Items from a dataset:
§

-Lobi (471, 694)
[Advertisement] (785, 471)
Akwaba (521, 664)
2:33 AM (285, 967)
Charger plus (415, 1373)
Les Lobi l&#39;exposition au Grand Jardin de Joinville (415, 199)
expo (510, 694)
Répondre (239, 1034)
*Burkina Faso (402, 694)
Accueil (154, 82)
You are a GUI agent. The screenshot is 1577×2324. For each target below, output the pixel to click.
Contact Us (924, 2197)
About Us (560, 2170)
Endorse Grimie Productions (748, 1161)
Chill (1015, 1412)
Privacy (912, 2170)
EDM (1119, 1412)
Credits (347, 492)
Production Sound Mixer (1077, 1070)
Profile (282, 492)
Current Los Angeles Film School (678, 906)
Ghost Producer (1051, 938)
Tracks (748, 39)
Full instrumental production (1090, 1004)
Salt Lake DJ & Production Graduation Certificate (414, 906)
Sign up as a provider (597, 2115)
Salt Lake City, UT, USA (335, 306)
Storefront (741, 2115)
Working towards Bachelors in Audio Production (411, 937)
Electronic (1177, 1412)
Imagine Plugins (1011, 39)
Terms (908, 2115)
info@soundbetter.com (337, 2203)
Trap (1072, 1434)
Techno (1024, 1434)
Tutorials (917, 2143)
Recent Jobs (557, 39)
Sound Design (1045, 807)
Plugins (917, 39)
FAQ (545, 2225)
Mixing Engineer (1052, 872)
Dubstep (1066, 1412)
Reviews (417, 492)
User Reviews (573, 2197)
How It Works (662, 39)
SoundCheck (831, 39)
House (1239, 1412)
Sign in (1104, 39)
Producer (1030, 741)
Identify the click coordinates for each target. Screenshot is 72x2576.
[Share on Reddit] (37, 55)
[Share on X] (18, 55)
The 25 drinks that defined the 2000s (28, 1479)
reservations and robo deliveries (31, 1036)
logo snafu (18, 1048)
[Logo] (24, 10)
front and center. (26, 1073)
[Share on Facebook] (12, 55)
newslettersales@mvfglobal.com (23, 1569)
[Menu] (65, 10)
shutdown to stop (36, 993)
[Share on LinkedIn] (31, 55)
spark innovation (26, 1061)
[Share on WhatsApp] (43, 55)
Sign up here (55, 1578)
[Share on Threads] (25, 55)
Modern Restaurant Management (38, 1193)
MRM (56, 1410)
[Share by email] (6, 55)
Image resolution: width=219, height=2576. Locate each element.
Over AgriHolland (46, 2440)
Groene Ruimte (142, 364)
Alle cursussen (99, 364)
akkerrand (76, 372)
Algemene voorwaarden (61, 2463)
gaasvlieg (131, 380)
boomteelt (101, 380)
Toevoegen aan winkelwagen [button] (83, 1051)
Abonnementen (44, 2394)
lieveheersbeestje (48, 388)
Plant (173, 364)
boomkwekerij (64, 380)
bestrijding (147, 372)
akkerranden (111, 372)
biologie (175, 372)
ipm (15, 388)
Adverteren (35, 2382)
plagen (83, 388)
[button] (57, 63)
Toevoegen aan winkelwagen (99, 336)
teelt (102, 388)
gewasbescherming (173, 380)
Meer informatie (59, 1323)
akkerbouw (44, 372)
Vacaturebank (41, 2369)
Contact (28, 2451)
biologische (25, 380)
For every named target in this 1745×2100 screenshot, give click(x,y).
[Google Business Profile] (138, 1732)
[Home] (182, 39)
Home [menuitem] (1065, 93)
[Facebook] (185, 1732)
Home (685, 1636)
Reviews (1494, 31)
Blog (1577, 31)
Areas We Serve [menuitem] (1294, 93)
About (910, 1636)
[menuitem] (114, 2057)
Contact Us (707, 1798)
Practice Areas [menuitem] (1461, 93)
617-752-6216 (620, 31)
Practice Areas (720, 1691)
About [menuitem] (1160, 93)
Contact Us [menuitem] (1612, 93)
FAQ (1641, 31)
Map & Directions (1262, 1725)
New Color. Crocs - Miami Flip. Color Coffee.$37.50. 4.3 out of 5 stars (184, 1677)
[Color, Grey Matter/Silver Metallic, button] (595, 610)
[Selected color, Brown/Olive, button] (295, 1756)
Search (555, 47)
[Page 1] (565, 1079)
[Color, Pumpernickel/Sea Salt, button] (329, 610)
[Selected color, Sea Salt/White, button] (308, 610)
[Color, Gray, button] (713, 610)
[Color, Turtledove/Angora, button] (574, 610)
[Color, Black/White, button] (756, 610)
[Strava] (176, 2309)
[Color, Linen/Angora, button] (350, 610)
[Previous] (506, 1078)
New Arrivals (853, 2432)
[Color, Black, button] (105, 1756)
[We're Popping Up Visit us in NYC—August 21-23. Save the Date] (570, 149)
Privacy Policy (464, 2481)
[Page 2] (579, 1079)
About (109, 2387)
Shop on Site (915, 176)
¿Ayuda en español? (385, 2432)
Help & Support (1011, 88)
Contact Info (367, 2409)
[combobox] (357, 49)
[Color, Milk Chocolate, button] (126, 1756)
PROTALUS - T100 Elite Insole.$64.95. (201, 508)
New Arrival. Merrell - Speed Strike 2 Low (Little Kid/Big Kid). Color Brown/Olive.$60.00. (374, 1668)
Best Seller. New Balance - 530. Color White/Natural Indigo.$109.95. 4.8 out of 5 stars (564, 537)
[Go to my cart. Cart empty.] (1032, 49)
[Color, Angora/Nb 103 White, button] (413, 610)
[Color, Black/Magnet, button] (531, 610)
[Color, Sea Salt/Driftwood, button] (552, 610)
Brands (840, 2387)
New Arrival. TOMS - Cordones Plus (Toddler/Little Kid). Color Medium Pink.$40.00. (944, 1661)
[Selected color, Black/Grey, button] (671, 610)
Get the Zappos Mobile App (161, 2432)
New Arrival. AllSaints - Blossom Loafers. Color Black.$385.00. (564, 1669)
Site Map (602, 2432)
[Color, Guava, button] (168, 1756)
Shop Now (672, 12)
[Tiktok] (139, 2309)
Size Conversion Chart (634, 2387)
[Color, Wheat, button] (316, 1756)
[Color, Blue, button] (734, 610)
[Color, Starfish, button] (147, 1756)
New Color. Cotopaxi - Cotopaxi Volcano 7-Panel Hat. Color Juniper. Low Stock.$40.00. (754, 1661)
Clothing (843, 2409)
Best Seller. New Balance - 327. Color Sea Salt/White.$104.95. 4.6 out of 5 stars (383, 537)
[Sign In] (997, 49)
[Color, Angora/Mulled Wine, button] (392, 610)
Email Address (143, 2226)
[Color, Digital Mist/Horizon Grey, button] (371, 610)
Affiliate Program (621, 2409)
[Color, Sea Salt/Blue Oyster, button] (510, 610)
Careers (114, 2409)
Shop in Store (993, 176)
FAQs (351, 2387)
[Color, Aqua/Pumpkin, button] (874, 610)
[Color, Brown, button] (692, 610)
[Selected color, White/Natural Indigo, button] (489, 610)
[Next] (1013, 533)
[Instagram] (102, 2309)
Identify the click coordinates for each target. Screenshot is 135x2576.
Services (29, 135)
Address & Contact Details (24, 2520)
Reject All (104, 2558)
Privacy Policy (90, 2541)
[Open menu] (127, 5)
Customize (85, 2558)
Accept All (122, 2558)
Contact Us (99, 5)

§

YOUR INSTRUCTIONS:
Set down the records again, exactly.

RESPONSE TO THE TASK:
-Lobi (471, 694)
[Advertisement] (785, 471)
Akwaba (521, 664)
2:33 AM (285, 967)
Charger plus (415, 1373)
Les Lobi l&#39;exposition au Grand Jardin de Joinville (415, 199)
expo (510, 694)
Répondre (239, 1034)
*Burkina Faso (402, 694)
Accueil (154, 82)
You are a GUI agent. The screenshot is 1577×2324. For each target below, output the pixel to click.
Contact Us (924, 2197)
About Us (560, 2170)
Endorse Grimie Productions (748, 1161)
Chill (1015, 1412)
Privacy (912, 2170)
EDM (1119, 1412)
Credits (347, 492)
Production Sound Mixer (1077, 1070)
Profile (282, 492)
Current Los Angeles Film School (678, 906)
Ghost Producer (1051, 938)
Tracks (748, 39)
Full instrumental production (1090, 1004)
Salt Lake DJ & Production Graduation Certificate (414, 906)
Sign up as a provider (597, 2115)
Salt Lake City, UT, USA (335, 306)
Storefront (741, 2115)
Working towards Bachelors in Audio Production (411, 937)
Electronic (1177, 1412)
Imagine Plugins (1011, 39)
Terms (908, 2115)
info@soundbetter.com (337, 2203)
Trap (1072, 1434)
Techno (1024, 1434)
Tutorials (917, 2143)
Recent Jobs (557, 39)
Sound Design (1045, 807)
Plugins (917, 39)
FAQ (545, 2225)
Mixing Engineer (1052, 872)
Dubstep (1066, 1412)
Reviews (417, 492)
User Reviews (573, 2197)
How It Works (662, 39)
SoundCheck (831, 39)
House (1239, 1412)
Sign in (1104, 39)
Producer (1030, 741)
Identify the click coordinates for each target. Screenshot is 72x2576.
[Share on Reddit] (37, 55)
[Share on X] (18, 55)
The 25 drinks that defined the 2000s (28, 1479)
reservations and robo deliveries (31, 1036)
logo snafu (18, 1048)
[Logo] (24, 10)
front and center. (26, 1073)
[Share on Facebook] (12, 55)
newslettersales@mvfglobal.com (23, 1569)
[Menu] (65, 10)
shutdown to stop (36, 993)
[Share on LinkedIn] (31, 55)
spark innovation (26, 1061)
[Share on WhatsApp] (43, 55)
Sign up here (55, 1578)
[Share on Threads] (25, 55)
Modern Restaurant Management (38, 1193)
MRM (56, 1410)
[Share by email] (6, 55)
Image resolution: width=219, height=2576. Locate each element.
Over AgriHolland (46, 2440)
Groene Ruimte (142, 364)
Alle cursussen (99, 364)
akkerrand (76, 372)
Algemene voorwaarden (61, 2463)
gaasvlieg (131, 380)
boomteelt (101, 380)
Toevoegen aan winkelwagen [button] (83, 1051)
Abonnementen (44, 2394)
lieveheersbeestje (48, 388)
Plant (173, 364)
boomkwekerij (64, 380)
bestrijding (147, 372)
akkerranden (111, 372)
biologie (175, 372)
ipm (15, 388)
Adverteren (35, 2382)
plagen (83, 388)
[button] (57, 63)
Toevoegen aan winkelwagen (99, 336)
teelt (102, 388)
gewasbescherming (173, 380)
Meer informatie (59, 1323)
akkerbouw (44, 372)
Vacaturebank (41, 2369)
Contact (28, 2451)
biologische (25, 380)
For every named target in this 1745×2100 screenshot, give click(x,y).
[Google Business Profile] (138, 1732)
[Home] (182, 39)
Home [menuitem] (1065, 93)
[Facebook] (185, 1732)
Home (685, 1636)
Reviews (1494, 31)
Blog (1577, 31)
Areas We Serve [menuitem] (1294, 93)
About (910, 1636)
[menuitem] (114, 2057)
Contact Us (707, 1798)
Practice Areas [menuitem] (1461, 93)
617-752-6216 (620, 31)
Practice Areas (720, 1691)
About [menuitem] (1160, 93)
Contact Us [menuitem] (1612, 93)
FAQ (1641, 31)
Map & Directions (1262, 1725)
New Color. Crocs - Miami Flip. Color Coffee.$37.50. 4.3 out of 5 stars (184, 1677)
[Color, Grey Matter/Silver Metallic, button] (595, 610)
[Selected color, Brown/Olive, button] (295, 1756)
Search (555, 47)
[Page 1] (565, 1079)
[Color, Pumpernickel/Sea Salt, button] (329, 610)
[Selected color, Sea Salt/White, button] (308, 610)
[Color, Gray, button] (713, 610)
[Color, Turtledove/Angora, button] (574, 610)
[Color, Black/White, button] (756, 610)
[Strava] (176, 2309)
[Color, Linen/Angora, button] (350, 610)
[Previous] (506, 1078)
New Arrivals (853, 2432)
[Color, Black, button] (105, 1756)
[We're Popping Up Visit us in NYC—August 21-23. Save the Date] (570, 149)
Privacy Policy (464, 2481)
[Page 2] (579, 1079)
About (109, 2387)
Shop on Site (915, 176)
¿Ayuda en español? (385, 2432)
Help & Support (1011, 88)
Contact Info (367, 2409)
[combobox] (357, 49)
[Color, Milk Chocolate, button] (126, 1756)
PROTALUS - T100 Elite Insole.$64.95. (201, 508)
New Arrival. Merrell - Speed Strike 2 Low (Little Kid/Big Kid). Color Brown/Olive.$60.00. (374, 1668)
Best Seller. New Balance - 530. Color White/Natural Indigo.$109.95. 4.8 out of 5 stars (564, 537)
[Go to my cart. Cart empty.] (1032, 49)
[Color, Angora/Nb 103 White, button] (413, 610)
[Color, Black/Magnet, button] (531, 610)
[Color, Sea Salt/Driftwood, button] (552, 610)
Brands (840, 2387)
New Arrival. TOMS - Cordones Plus (Toddler/Little Kid). Color Medium Pink.$40.00. (944, 1661)
[Selected color, Black/Grey, button] (671, 610)
Get the Zappos Mobile App (161, 2432)
New Arrival. AllSaints - Blossom Loafers. Color Black.$385.00. (564, 1669)
Site Map (602, 2432)
[Color, Guava, button] (168, 1756)
Shop Now (672, 12)
[Tiktok] (139, 2309)
Size Conversion Chart (634, 2387)
[Color, Wheat, button] (316, 1756)
[Color, Blue, button] (734, 610)
[Color, Starfish, button] (147, 1756)
New Color. Cotopaxi - Cotopaxi Volcano 7-Panel Hat. Color Juniper. Low Stock.$40.00. (754, 1661)
Clothing (843, 2409)
Best Seller. New Balance - 327. Color Sea Salt/White.$104.95. 4.6 out of 5 stars (383, 537)
[Sign In] (997, 49)
[Color, Angora/Mulled Wine, button] (392, 610)
Email Address (143, 2226)
[Color, Digital Mist/Horizon Grey, button] (371, 610)
Affiliate Program (621, 2409)
[Color, Sea Salt/Blue Oyster, button] (510, 610)
Careers (114, 2409)
Shop in Store (993, 176)
FAQs (351, 2387)
[Color, Aqua/Pumpkin, button] (874, 610)
[Color, Brown, button] (692, 610)
[Selected color, White/Natural Indigo, button] (489, 610)
[Next] (1013, 533)
[Instagram] (102, 2309)
Identify the click coordinates for each target. Screenshot is 135x2576.
Services (29, 135)
Address & Contact Details (24, 2520)
Reject All (104, 2558)
Privacy Policy (90, 2541)
[Open menu] (127, 5)
Customize (85, 2558)
Accept All (122, 2558)
Contact Us (99, 5)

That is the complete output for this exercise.